> [Instructions for the task]: Omit any pictures, and restate word for word only the lines from the one with "Given: Click the CLEO stock logo icon" through the end of the data below.

-------- Source data --------

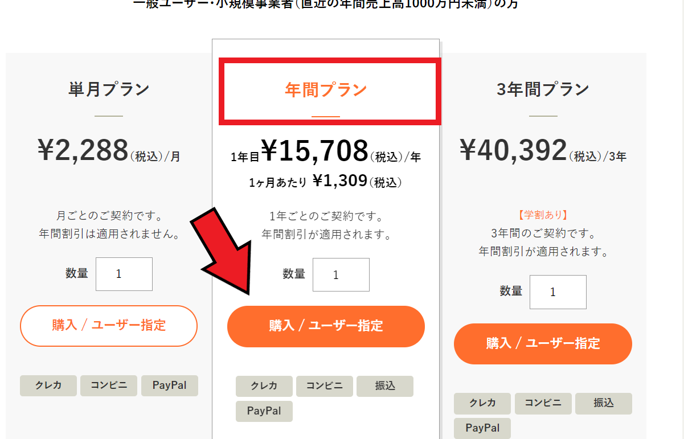Click the 数量 quantity field for 年間プラン
This screenshot has width=684, height=439.
click(341, 274)
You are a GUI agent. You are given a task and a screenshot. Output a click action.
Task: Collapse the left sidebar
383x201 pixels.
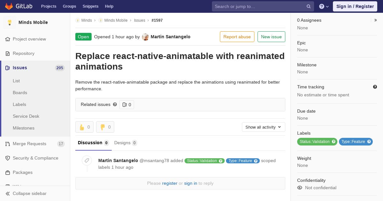[x=26, y=193]
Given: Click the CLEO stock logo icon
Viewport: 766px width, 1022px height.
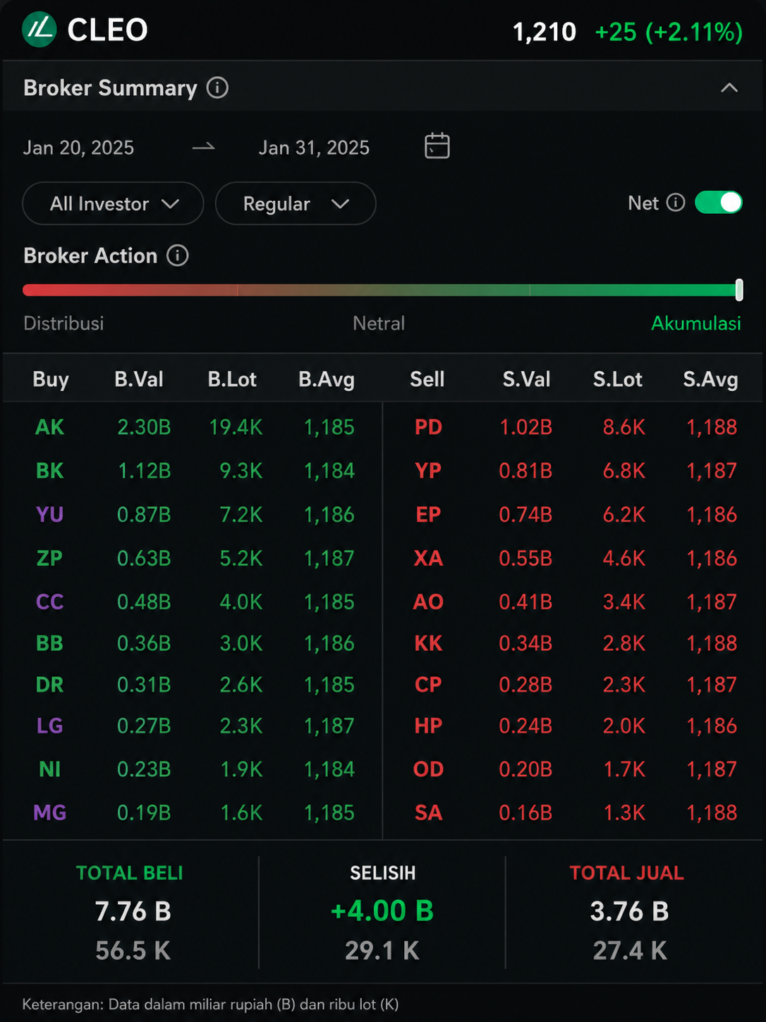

--------

> [Answer space]:
Given: Click the CLEO stock logo icon
Viewport: 766px width, 1022px height.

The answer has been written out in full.